##### ENTRIES PROVIDED
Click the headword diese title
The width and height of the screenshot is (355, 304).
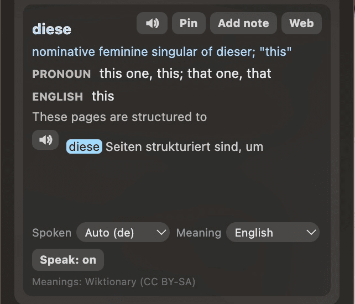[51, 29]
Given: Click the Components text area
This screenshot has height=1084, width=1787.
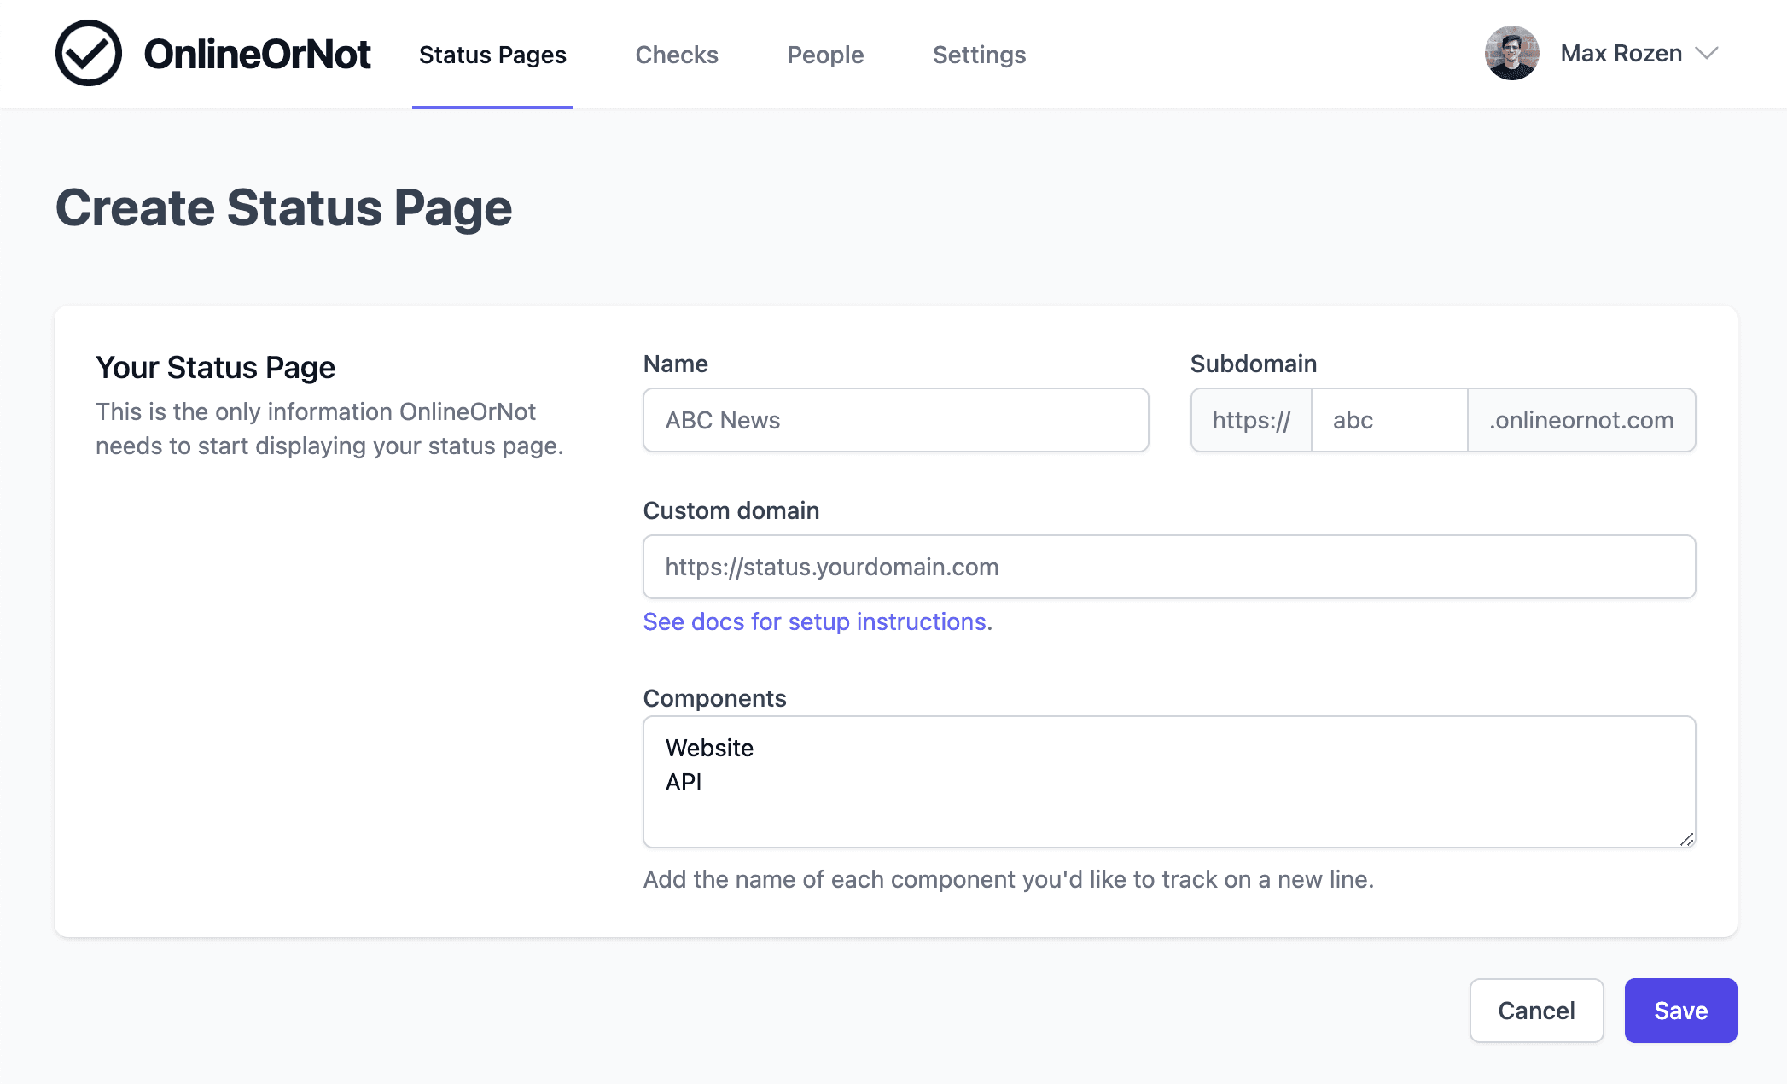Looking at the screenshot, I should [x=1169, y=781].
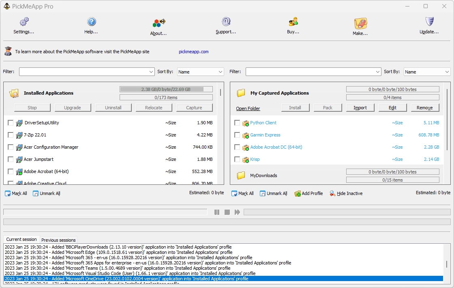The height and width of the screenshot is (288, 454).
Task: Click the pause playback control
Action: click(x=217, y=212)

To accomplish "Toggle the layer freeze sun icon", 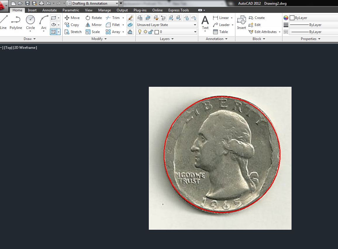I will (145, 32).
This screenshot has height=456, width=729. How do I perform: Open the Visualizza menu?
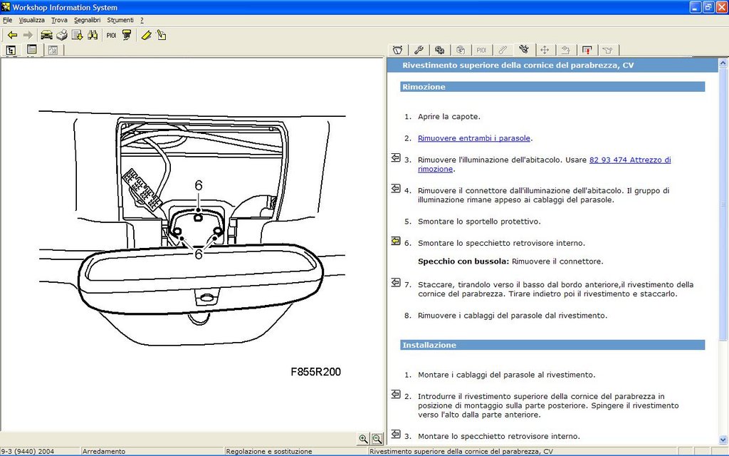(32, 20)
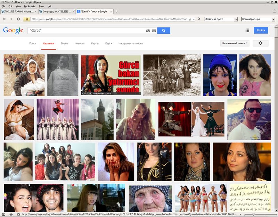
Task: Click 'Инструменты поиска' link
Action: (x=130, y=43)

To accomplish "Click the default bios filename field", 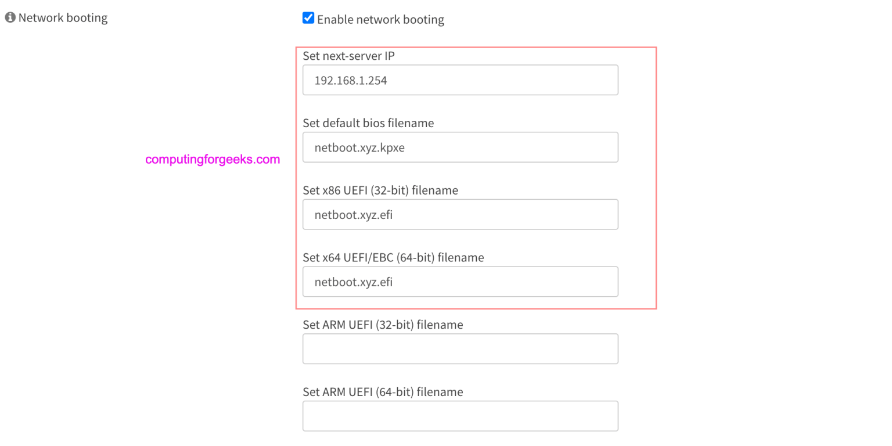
##########
# WORK TO BE COMPLETED
Leaving pictures aside, give again word for word each line from the one with "This screenshot has height=456, width=729." to the final line of the entries.

# WRITTEN SOLUTION
This screenshot has height=456, width=729. How do I perform: Open the Visualizza menu?
(32, 20)
Task: Click 'Инструменты поиска' link
Action: (x=130, y=43)

To accomplish "Click the default bios filename field", 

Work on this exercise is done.